#### Dataset extract
....

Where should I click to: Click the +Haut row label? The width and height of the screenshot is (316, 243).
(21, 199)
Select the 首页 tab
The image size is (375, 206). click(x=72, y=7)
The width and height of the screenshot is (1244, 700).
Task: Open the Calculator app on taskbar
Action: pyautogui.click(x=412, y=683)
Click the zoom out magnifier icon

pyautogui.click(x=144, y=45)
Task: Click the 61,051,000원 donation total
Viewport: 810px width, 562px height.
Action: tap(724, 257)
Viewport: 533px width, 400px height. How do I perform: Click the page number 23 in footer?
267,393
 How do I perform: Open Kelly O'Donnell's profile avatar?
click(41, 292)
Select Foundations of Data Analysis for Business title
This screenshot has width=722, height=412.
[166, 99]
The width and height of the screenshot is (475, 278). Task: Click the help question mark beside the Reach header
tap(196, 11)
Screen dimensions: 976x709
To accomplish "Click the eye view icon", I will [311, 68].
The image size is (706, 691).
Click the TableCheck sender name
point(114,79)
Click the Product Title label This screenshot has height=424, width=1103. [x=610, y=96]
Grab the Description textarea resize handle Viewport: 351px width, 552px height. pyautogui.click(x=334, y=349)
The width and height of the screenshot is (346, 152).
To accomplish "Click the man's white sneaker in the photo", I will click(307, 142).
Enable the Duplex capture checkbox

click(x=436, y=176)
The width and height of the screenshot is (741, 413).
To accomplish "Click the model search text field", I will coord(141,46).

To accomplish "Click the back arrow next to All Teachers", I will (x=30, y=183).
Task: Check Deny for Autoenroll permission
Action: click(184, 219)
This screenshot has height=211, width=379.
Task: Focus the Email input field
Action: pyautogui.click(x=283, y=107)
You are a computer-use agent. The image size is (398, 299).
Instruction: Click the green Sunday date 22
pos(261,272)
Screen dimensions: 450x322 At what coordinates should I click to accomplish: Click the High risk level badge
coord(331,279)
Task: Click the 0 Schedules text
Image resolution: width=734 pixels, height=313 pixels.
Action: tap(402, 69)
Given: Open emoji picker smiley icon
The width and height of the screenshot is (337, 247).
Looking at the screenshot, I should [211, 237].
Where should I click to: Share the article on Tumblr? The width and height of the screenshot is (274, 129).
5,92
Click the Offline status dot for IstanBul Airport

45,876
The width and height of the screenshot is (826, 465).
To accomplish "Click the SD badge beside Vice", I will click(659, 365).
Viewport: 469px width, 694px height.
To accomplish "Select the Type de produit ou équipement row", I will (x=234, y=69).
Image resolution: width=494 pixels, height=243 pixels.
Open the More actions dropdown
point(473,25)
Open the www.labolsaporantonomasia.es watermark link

....

#### Assignment
Return exactly the lines above from the line that has "Screen dimensions: 976x709" through the line that has "Grab the Description", inclusive, and nothing else.

#### Task output
Screen dimensions: 976x709
To accomplish "Click the eye view icon", I will [311, 68].
The image size is (706, 691).
Click the TableCheck sender name
point(114,79)
Click the Product Title label This screenshot has height=424, width=1103. [x=610, y=96]
Grab the Description textarea resize handle Viewport: 351px width, 552px height. pyautogui.click(x=334, y=349)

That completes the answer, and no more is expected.